Petya GDATA Ransomware

As 2019 draws to a close, there appears to be good news in the desktop security world. A Microsoft report (via ZDNet) suggests malware, ransomware, and cryptominer infections have fallen since last year.

“Some potential reasons for the overall decrease in malware encounter rates in 2018 are the growth in adoption of Windows 10, and increased use of Windows Defender for protection,” said the company.

The average encounter rate for malware fell from 4.40% in October 2018 to 3.21% in 2019. Year-over-year month comparisons to March show a more drastic 4.33% change. On average, 2018 saw a 5.07% encounter rate versus 2019’s 3.31%.

Though we’re talking about single-digit percentages here, the differences could mean millions of safer users. Ransomware had an average encounter rate of 0.05% last year but fell to 0.03% this year. Microsoft puts this down to attackers realizing that victims are refusing to pay ransoms, instead restoring from backups.

Crypto Down, Phishing Up

Cryptominers, meanwhile, had an average encounter rate of 0.12% last year, and 0.05% this. That’s a significant drop, and Microsoft believes infections generally relate to the price of popular cryptocurrencies.

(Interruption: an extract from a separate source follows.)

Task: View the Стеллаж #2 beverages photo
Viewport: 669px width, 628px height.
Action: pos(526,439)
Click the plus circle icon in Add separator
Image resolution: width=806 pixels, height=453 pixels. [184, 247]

Unfortunately, it’s not all good news. Microsoft has seen an uptick in the number of detected phishing emails, from 0.39% in October 2019 to 0.65% in 2019. We have seen a number of noteworthy email campaigns in recent times, from Excel to Office 365 admins.

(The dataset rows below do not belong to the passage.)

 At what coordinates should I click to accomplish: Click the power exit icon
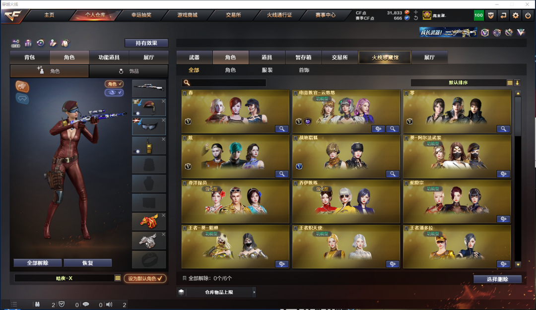pos(528,15)
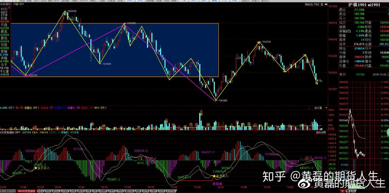Select the OBV indicator tab

click(x=153, y=191)
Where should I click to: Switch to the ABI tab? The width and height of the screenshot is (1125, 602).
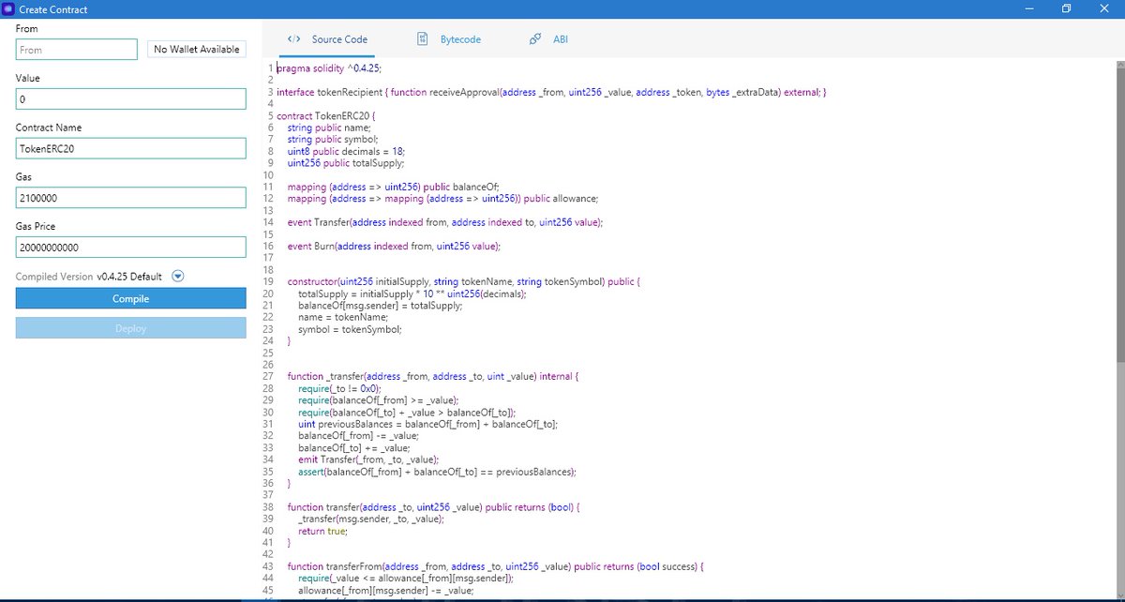click(561, 39)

“Attackers will continue to use and advance their social engineering techniques because of the success they’ve had with them,” says the report. “We see attackers using domain name spoofing – to impersonate emails to look like they’re coming from known brands or colleagues, and catchy subject lines as successful methods to get users to click open emails. Very targeted spear phishing has proven to be a successful approach, especially in business email compromise scams.”

Either way, the general trend over time appears to be increased education of users and more accurate anti-virus solutions. Of course, the data set for this year isn’t entirely complete, so we should see a more robust analysis from Microsoft in early 2020.